Carrie Underwood was also an important artist of my early life. Rocketed into fame after she won American Idol in 2005, she has been named as “the female vocalist of her generation of any genre” by Rolling Stone and was one of Time’s 100 most influential people in 2014. One of my favorite things about Underwood is her vivid storytelling in tracks like “Blown Away,” “Before He Cheats” and “Love Wins.” Lambert and Underwood joined forces in the duet “Somethin’ Bad,” which features a music video that I watched just about every Saturday morning as a kid on Country Music Television.
Some other country favorites of my childhood are Eric Church and Kacey Musgraves. Church definitely began as more of a “Bro Country” singer, but he continuously develops as an artist. I truly enjoy his twangy rock and roll style that has become more refined over the past decade. One of his more notable recent releases is “Stick That In Your Country Song,” a powerful ballad about the issues that so many Americans face like police brutality, gun violence and the underfunding of schools. Church brings attention to the subjects that the modern “Bro Country” artists tend to ignore. Eric Church brings country back to its roots—back to representing the American working class.
Kacey Musgraves also illustrates what it is like to be an average American citizen, especially in her debut album Same Trailer Different Park. She sings about the endless cycles that occur in small town USA in “Merry Go Round.” My personal favorite track by Musgraves is “Follow Your Arrow,” a tune about the many double standards women face in our culture. The main reason I love this song is how it uplifts individuals without putting others down. So many songs about topics such as sexuality, body positivity and religion often demean certain groups in order to promote another. Musgraves completely avoids this and creates a pretty meaningful song.
Now, it is important to acknowledge that this genre’s big artists are not all that diverse, but like in many other industries this is slowly changing. As artists like Willie Jones, Kat & Alex, Yola and Breland begin to enter the scene, country music begins to become more representative of the many different demographics within our nation.

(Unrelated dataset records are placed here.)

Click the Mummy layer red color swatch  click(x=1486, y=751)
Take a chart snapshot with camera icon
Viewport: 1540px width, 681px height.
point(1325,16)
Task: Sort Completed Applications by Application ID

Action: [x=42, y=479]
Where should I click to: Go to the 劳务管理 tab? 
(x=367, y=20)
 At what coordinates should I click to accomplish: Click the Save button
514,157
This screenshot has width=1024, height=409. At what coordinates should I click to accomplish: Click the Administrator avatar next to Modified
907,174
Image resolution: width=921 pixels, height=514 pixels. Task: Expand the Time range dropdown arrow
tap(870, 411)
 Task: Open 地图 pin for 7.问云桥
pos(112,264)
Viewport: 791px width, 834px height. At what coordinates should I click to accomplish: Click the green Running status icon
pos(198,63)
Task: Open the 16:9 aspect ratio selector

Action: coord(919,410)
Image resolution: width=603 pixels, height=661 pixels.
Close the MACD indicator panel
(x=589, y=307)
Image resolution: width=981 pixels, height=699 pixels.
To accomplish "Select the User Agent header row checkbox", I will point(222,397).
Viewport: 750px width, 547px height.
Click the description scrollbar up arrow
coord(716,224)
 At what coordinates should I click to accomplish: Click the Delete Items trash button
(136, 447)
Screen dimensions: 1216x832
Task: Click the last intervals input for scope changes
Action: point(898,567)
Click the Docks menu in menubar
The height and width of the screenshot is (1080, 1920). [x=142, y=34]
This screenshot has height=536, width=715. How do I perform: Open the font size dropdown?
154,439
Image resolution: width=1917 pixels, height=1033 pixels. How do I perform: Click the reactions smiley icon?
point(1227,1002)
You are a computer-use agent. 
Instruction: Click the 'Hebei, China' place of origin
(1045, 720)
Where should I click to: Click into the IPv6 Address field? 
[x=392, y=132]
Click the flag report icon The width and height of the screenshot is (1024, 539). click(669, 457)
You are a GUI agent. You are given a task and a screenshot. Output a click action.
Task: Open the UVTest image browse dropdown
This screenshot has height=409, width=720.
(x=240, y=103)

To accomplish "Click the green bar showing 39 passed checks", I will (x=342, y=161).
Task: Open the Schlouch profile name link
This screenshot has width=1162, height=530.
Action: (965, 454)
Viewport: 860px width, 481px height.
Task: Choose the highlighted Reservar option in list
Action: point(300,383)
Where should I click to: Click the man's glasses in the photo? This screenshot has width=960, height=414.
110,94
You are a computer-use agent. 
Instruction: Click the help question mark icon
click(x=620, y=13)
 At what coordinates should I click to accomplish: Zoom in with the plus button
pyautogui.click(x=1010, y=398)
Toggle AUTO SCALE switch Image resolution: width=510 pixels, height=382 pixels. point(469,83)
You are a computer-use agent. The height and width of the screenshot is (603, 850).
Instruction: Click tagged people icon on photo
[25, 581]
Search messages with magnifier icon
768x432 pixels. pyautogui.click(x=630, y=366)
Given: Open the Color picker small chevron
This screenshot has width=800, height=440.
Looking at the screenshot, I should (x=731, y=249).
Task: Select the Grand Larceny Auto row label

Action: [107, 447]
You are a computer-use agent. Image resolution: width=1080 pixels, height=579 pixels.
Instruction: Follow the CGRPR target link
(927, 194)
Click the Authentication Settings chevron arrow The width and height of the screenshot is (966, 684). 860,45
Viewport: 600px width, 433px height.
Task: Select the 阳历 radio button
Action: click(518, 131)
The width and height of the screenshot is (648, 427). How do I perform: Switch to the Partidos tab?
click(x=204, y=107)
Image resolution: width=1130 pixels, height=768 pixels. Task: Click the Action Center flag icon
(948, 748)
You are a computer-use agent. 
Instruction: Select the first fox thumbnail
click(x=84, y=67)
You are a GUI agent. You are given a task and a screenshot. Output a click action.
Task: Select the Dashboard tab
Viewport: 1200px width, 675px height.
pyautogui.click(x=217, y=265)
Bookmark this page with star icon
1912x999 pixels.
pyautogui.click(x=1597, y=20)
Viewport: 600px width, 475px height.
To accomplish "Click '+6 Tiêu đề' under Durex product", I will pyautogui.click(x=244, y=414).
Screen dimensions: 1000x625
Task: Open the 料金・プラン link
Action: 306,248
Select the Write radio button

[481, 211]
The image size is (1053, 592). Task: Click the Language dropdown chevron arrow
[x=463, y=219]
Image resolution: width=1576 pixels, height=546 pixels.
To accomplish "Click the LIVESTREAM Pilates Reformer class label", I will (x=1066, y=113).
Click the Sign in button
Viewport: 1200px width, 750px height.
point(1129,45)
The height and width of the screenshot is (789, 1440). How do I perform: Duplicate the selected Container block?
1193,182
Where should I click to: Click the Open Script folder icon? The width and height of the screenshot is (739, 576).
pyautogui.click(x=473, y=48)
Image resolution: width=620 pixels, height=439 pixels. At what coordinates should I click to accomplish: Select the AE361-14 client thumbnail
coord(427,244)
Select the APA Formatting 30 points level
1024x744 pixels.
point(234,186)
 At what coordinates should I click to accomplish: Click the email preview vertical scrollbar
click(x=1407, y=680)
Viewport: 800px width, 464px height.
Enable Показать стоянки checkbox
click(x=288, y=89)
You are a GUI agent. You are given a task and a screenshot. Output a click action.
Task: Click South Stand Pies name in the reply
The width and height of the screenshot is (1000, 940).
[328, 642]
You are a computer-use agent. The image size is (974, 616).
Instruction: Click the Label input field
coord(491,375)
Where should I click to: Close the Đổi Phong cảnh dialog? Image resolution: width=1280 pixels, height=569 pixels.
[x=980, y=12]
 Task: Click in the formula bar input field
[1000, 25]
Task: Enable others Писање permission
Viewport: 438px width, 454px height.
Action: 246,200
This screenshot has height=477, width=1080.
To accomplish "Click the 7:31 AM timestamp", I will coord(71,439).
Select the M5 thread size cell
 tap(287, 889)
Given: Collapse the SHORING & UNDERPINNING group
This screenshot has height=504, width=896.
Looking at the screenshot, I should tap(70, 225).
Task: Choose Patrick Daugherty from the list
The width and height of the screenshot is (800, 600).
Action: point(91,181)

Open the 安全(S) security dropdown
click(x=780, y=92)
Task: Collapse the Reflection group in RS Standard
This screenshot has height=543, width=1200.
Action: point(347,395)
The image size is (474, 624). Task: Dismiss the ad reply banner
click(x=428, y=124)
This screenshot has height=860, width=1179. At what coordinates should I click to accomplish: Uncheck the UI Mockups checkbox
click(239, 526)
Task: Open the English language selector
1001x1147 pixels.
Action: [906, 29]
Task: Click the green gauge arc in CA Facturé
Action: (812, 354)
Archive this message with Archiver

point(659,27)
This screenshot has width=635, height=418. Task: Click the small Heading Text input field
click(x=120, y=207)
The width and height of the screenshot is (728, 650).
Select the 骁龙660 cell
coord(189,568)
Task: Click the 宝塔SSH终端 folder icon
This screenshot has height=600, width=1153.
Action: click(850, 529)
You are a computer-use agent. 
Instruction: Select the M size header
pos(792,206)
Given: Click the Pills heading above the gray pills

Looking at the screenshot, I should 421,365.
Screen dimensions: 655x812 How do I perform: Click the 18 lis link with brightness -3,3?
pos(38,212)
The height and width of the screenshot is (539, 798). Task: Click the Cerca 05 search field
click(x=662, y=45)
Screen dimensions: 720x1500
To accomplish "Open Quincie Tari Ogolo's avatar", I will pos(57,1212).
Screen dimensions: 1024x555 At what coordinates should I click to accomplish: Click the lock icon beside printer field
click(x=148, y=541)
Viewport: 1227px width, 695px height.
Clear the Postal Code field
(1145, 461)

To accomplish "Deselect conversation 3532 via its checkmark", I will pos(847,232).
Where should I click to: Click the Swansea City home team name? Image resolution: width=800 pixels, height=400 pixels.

Country music is often used as a platform to highlight disparities that many Americans face, however it would be dishonest to say that all country music is like that. A ton of country music is about beer, cornfields, trucks and cutoff jeans, but that is not necessarily a problem. The topics of these songs should still not discredit the genre as a whole, because to many people in rural areas, this is the music that represents their experiences. Most other genres have equivalent phenomena. There are countless pop songs about drugs and parties, pop punk songs about wanting to leave suburban towns, and rap songs about women and fancy cars. All of these genres both have shallow and superficial aspects, but they are all valid in their own way.
Now, to those of you who have been guilty of repeating the line “I like all kinds of music, besides country of course,” I pose a certain question. Do you dislike country music, or did you just not understand it? Do you have a hatred for acoustic guitar and fiddles and songs that can tell a story, or were you turned away by its negative reputation? Now, it is not a crime to dislike country music, but to be considered a “music lover” I feel like you need to give it a chance. Country is a vast genre that is ready to be explored.